As has been said - lots of these brown pupa cases look similar, only when the creature emerges will we know what it is.
To clarify chrysalis, it is the pupal stage of a butterfly, so it is a pupa. A pupa though, if it contains (e.g.) a cranefly, is not a chrysalis. I think. Too easy to get confused.
Sorry Peter, I really don't care for the esoteric difference, I still squish them.
I thought everybody liked butterflies Welshonion
In the sticks near Peterborough
So far as I know, true flies, members of the diptera group, have only three stages, egg, larva and imago. They don't pupate. Leatherjackets are the larval stage of the crane fly's development and they most definitely do chew. They are a well-known eater of the roots of lawn grasses.
The photo that initiated this thread shows a chrysalis of the Noctuidae group of moths. That is the pupal stage which occurs between larva and imago. Pupae don't eat, that is true.

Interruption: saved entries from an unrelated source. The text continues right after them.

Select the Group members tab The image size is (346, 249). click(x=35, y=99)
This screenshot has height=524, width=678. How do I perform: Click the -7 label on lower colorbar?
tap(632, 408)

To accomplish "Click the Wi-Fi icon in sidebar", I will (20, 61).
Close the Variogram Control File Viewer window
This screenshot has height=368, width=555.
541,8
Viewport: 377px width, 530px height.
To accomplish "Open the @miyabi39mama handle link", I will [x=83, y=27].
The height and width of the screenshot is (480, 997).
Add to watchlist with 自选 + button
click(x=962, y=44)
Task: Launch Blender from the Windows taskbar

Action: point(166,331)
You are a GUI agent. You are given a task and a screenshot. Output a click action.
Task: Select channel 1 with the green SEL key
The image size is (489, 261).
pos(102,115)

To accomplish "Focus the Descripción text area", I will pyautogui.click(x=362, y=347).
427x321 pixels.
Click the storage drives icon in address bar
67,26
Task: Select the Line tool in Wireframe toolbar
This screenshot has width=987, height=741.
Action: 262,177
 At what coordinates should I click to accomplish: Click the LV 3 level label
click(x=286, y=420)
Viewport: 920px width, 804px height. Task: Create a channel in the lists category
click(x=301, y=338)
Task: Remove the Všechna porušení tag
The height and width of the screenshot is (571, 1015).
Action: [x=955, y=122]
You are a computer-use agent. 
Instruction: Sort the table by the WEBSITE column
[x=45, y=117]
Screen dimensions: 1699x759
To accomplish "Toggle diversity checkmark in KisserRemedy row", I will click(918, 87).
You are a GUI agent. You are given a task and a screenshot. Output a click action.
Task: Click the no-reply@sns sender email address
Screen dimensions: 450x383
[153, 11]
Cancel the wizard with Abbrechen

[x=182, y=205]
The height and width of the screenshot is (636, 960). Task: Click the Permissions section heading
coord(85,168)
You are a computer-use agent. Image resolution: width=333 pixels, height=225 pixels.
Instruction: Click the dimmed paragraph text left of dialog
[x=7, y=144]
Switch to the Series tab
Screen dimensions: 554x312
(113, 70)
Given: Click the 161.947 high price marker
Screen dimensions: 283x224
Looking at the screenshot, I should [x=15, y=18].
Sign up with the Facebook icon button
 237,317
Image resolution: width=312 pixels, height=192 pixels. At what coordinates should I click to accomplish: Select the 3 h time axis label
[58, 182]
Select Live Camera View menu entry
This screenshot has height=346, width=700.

It would be a shame to squish a chrysalis if you don't know what you are squishing. It may be a friend or at least something to admire when it hatches out..
I love butterflies, but I guarantee that thing will not hatch out into a butterfly or handsome moth. It is not a chrysalis but a pupa of a baddie.
In general I am a conservationist in the garden and seemingly in the house as I had a bat flying around my head as I watched TV the other night.
Perhaps little weeeed can capture the next one and keep it until it hatches and tell us all what it is.
I don't know whether to laaugh or cry
In the sticks near Peterborough
Yeah. A little weed always causes confusion. You know what I mean.
I think I'll drink gin


Gardening in Central Norfolk on improved gritty moraine over chalk ... free-draining.